Document section:
───

The 1914 Michigan Wolverines football team represented the University of Michigan in the 1914 college football season. In their 14th season under head coach Fielding H. Yost, the Wolverines won their first five games by a combined score of 180 to 10, including three shutouts. They then lost three of the final four games to finish with a 6–3 record.

Michigan halfback John Maulbetsch was a consensus first-team selection for the 1914 College Football All-America Team.  Two other Michigan players, center James Raynsford and quarterback Tommy Hughitt, were named to Outing magazine's Football Roll of Honor. Raynsford was the team captain, and Hughitt was selected as the team's most valuable player.

Schedule

Season summary

Week 1: DePauw

Michigan opened the 1914 season with a 58–0 victory over DePauw.  Lawrence Splawn ran for two touchdowns, drop-kicked a field goal from the 27-yard line, and averaged 55 yards on three punts. Quarterback Tommy Hughitt threw touchdown pass to John Lyons, 20 yards in the air with Lyons running another 35 yards for the touchdown. In all, Michigan scored eight touchdowns, two each by Splawn, John Maulbetsch, and Hughitt, and one each by Lyons and Cohn.

───

Source excerpt:
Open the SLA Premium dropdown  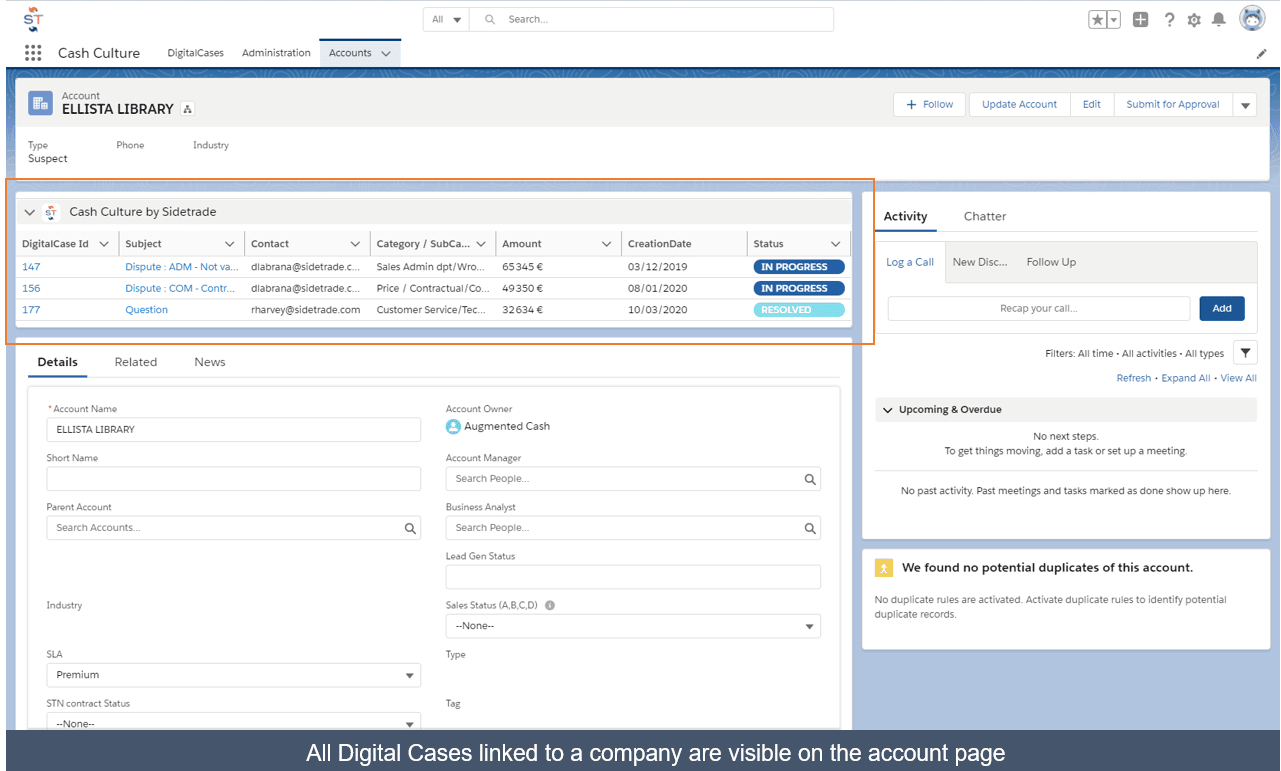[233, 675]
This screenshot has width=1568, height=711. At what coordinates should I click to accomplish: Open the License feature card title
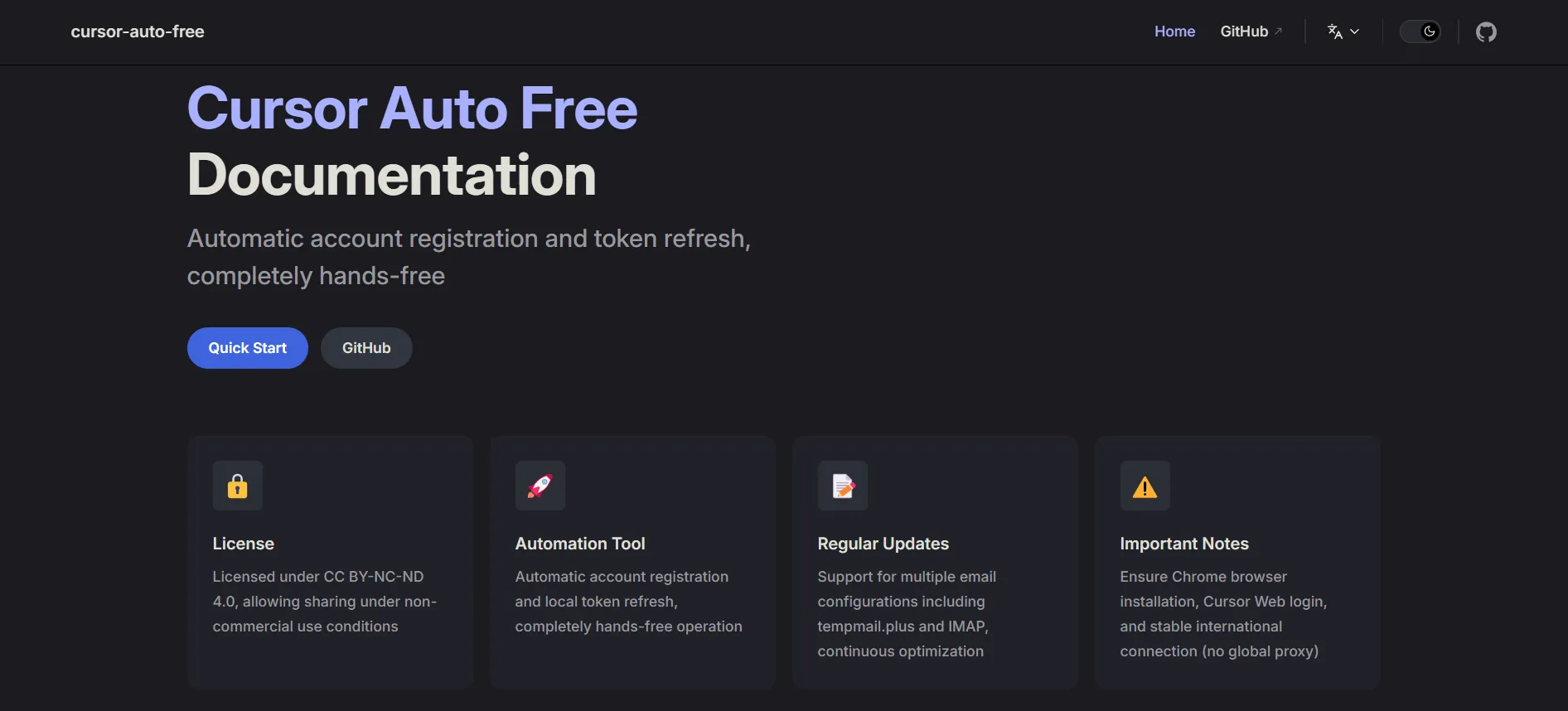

───

Exercises:
[1] In the article on the 1914 Michigan Wolverines football team, which players scored touchdowns against DePauw?
[2] Summarize the article on the 1914 Michigan Wolverines football team in two sentences.
[3] Continue the article on the 1914 Michigan Wolverines football team from its final sentence.
The material placed after the article is separate from it.

Answers in order:
[1] Lawrence Splawn, John Maulbetsch, Tommy Hughitt, John Lyons, and Cohn.

[2] Under head coach Fielding H. Yost, the 1914 Michigan Wolverines won their first five games by a combined 180 to 10, then lost three of their last four to finish 6–3. Halfback John Maulbetsch was a consensus first-team All-American, and the season opened with a 58–0 win over DePauw in which Michigan scored eight touchdowns.

[3]
Week 2: Case

On October 3, 1914, Michigan defeated Case by a 69 to 0 score. The game was played in 10-minute quarters at Ferry Field. Michigan's touchdowns were scored by Lawrence Roehm (2), John Maulbetsch (2), James Catlett (2), Tommy Hughitt (2), and Maurice Dunne. Hughitt also kicked nine points after touchdown.

Week 3: Mt. Union

On Wednesday, October 7, 1914, Michigan defeated Mt. Union 27 to 7. John Maulbetsch scored two touchdowns.  Lawrence Splawn scored a touchdown and kicked two field goals.

Week 4: Vanderbilt

On October 10, 1914, Michigan defeated Vanderbilt 23 to 3 at Ferry Field.  Michigan scored on two touchdowns by John Maulbetsch, a touchdown and points after touchdown by Tommy Hughitt, and a field goal by Lawrence Splawn.

Week 5: at M. A. C.

On October 17, 1914, Michigan won a close game over Michigan Agricultural College by 3–0 score at College Field in East Lansing. Michigan quarterback Tommy Hughitt sustained a dislocated elbow and was believed at the time to be lost for the remainder of the season. He ended up missing the following week's game against Syracuse but returned for the Harvard game.

Week 6: at Syracuse

After winning its first five games, Michigan lost to Syracuse by a 20 to 6 score on October 24, 1914. After a scoreless first half, each team scored a touchdown in the third quarter, and the fourth quarter began with the score tied at 6 to 6. Syracuse scored two touchdowns in the fourth quarter to win the game. John Maulbetsch accounted for Michigan's scoring with a touchdown and goal from touchdown.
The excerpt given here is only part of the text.